- [To do]:
Repeat the lines from the one containing "This screenshot has width=529, height=291." through the end of the listing exactly, both ends included. Do not carry over any pictures.

- [Given records]:
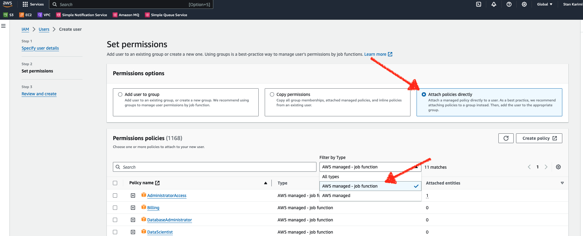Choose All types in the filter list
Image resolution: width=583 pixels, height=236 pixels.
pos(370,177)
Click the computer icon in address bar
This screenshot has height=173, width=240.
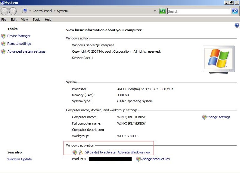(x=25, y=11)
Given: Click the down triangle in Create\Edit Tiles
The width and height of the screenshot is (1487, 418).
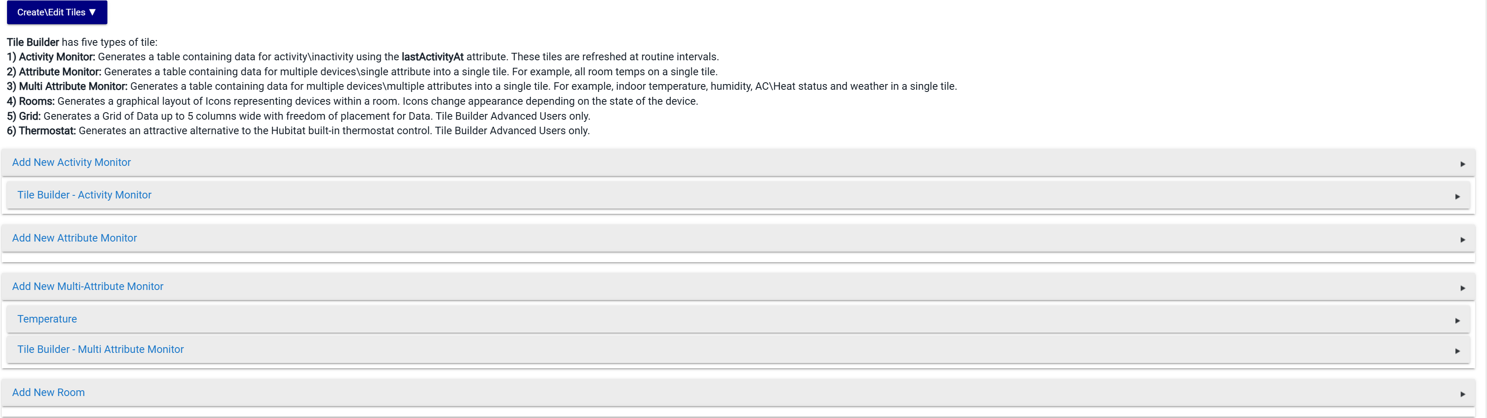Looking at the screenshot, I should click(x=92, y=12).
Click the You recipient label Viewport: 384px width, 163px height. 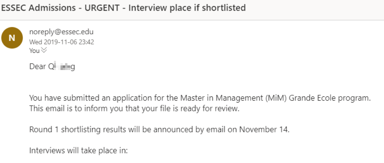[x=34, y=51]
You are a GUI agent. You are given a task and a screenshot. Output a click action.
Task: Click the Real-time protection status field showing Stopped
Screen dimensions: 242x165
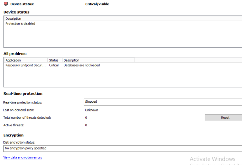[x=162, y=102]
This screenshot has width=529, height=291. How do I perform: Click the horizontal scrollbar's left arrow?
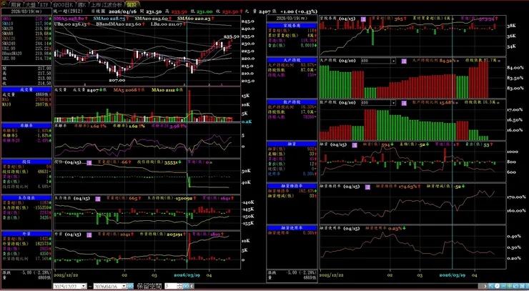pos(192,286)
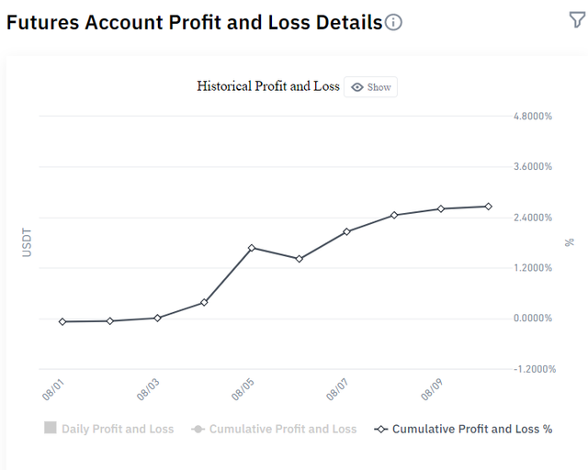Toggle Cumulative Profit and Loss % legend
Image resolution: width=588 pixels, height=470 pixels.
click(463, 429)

- [Response]:
This screenshot has width=529, height=291. How do I perform: Click the horizontal scrollbar's left arrow?
pos(192,286)
Toggle Cumulative Profit and Loss % legend
Image resolution: width=588 pixels, height=470 pixels.
click(463, 429)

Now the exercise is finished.